-- Begin RECORD EXCERPTS --

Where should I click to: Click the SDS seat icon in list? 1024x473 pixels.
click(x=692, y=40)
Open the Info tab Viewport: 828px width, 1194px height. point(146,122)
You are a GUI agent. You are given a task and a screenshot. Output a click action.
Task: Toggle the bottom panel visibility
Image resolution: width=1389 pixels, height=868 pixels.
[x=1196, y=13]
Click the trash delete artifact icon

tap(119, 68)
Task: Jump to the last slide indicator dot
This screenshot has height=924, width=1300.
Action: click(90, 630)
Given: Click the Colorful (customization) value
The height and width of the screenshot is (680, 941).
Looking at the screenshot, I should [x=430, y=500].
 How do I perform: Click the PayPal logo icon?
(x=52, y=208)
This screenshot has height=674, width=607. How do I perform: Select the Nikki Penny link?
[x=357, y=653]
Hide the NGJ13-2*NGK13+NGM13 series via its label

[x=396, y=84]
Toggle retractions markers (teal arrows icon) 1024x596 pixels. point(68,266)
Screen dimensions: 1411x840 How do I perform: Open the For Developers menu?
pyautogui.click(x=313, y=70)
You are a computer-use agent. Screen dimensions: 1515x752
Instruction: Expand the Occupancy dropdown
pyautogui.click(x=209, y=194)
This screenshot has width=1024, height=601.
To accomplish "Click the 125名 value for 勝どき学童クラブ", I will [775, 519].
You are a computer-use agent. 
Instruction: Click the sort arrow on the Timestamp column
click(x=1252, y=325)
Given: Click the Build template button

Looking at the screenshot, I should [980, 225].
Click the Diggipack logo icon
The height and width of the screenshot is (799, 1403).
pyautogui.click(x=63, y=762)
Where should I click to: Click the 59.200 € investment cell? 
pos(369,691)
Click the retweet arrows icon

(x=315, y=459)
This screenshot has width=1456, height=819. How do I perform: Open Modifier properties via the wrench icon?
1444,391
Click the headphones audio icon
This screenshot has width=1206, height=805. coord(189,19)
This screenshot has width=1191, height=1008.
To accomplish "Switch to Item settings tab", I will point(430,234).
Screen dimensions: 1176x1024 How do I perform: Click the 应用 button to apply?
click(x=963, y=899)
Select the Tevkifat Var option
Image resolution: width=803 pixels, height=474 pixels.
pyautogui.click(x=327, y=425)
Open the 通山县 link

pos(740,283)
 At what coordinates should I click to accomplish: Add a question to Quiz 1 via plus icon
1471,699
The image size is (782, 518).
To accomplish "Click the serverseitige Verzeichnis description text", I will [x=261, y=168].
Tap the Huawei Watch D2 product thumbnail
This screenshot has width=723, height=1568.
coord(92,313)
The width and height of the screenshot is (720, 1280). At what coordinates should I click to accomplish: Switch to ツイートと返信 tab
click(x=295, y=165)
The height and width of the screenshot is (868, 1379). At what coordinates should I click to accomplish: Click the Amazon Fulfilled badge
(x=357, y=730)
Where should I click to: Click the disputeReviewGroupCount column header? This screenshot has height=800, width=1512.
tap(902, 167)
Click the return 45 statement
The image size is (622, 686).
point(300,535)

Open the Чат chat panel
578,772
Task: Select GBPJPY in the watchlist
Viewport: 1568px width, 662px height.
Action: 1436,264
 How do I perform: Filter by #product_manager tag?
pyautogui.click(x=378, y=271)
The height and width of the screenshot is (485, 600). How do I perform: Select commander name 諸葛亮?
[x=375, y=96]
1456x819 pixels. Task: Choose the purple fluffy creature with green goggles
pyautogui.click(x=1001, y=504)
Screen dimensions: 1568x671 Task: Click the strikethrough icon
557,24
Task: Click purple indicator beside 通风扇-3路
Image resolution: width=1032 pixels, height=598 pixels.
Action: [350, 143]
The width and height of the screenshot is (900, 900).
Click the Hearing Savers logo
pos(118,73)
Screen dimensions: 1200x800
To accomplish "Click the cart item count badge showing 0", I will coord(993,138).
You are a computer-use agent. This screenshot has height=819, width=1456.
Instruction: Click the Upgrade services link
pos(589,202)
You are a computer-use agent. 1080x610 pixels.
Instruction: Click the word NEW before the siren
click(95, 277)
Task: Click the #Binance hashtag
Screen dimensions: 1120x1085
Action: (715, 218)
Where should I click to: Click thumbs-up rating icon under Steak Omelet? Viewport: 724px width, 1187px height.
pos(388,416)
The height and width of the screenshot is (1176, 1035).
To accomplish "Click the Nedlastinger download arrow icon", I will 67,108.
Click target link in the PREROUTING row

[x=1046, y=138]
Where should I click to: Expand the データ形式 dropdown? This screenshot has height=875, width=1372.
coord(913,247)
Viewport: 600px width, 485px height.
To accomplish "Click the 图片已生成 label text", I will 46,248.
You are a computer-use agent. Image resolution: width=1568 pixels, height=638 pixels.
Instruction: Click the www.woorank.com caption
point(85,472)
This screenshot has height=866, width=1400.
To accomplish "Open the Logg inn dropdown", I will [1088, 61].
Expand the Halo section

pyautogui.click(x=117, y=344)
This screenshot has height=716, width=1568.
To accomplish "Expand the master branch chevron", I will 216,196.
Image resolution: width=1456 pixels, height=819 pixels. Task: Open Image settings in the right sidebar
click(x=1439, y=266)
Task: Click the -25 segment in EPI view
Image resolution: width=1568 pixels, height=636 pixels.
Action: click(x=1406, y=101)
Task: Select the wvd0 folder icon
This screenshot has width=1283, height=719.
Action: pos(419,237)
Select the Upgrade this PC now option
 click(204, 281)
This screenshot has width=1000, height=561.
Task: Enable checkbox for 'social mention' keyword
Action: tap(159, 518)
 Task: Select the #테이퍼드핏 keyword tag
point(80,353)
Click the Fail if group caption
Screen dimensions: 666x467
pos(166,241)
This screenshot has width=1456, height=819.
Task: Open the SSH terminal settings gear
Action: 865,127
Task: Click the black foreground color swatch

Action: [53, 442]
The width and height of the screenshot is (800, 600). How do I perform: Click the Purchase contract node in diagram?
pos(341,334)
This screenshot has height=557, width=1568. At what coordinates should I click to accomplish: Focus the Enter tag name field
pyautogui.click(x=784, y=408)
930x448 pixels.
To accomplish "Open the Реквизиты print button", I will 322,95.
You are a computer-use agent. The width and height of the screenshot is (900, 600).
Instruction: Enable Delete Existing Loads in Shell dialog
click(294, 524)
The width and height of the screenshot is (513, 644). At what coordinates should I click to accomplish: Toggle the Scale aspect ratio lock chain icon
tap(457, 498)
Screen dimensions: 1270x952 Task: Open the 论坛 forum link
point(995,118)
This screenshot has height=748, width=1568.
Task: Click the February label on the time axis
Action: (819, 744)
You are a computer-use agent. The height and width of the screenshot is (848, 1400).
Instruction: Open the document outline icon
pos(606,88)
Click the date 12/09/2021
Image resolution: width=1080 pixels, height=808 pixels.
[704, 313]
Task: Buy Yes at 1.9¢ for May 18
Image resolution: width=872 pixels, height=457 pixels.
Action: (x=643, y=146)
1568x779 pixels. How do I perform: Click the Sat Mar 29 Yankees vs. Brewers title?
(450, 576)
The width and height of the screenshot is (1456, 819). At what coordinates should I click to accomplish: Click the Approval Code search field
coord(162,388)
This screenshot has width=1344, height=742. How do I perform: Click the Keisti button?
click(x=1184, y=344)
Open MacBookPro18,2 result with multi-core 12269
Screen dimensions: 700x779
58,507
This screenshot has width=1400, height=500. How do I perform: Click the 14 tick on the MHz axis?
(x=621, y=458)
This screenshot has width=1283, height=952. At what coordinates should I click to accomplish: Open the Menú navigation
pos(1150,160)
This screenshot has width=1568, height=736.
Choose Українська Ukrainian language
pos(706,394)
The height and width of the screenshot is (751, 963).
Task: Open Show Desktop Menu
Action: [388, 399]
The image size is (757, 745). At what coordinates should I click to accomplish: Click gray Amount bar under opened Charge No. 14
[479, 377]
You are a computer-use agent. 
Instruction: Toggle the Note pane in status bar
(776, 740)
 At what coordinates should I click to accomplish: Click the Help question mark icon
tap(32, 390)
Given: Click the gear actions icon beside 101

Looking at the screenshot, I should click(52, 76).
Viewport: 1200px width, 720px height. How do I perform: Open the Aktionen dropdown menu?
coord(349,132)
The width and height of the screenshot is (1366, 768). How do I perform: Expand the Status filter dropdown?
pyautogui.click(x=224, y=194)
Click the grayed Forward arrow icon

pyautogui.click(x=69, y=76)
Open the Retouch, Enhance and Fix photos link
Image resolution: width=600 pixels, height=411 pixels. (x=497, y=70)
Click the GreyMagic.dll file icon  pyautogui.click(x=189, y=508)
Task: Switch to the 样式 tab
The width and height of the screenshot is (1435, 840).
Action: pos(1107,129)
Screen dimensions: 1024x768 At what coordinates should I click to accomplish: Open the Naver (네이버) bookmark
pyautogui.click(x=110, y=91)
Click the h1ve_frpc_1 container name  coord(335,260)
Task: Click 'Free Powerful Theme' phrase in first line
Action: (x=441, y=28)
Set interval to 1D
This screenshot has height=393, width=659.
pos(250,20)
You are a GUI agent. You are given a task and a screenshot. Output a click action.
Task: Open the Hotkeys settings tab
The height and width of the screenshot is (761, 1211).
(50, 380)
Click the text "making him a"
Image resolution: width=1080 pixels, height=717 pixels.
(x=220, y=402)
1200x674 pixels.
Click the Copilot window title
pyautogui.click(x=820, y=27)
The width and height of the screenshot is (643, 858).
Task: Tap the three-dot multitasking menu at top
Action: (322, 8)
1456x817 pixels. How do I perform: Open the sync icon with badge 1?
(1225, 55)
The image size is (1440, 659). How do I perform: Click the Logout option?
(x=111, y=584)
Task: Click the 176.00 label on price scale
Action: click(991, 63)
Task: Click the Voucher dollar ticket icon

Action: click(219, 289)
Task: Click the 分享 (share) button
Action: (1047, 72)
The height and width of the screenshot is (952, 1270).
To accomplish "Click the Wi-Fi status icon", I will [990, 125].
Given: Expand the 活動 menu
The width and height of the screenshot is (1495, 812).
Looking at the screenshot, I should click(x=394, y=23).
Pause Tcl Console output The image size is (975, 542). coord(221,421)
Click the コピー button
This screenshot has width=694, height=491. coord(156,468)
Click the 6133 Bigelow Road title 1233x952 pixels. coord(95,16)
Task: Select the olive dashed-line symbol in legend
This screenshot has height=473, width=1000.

-- End RECORD EXCERPTS --

AIM – Copy everything in the data from the line containing "This screenshot has width=1400, height=500." down to the line containing "pos(1150,160)", reproducing each line exactly.

WRITTEN ANSWER –
This screenshot has width=1400, height=500. How do I perform: Click the 14 tick on the MHz axis?
(x=621, y=458)
This screenshot has width=1283, height=952. At what coordinates should I click to accomplish: Open the Menú navigation
pos(1150,160)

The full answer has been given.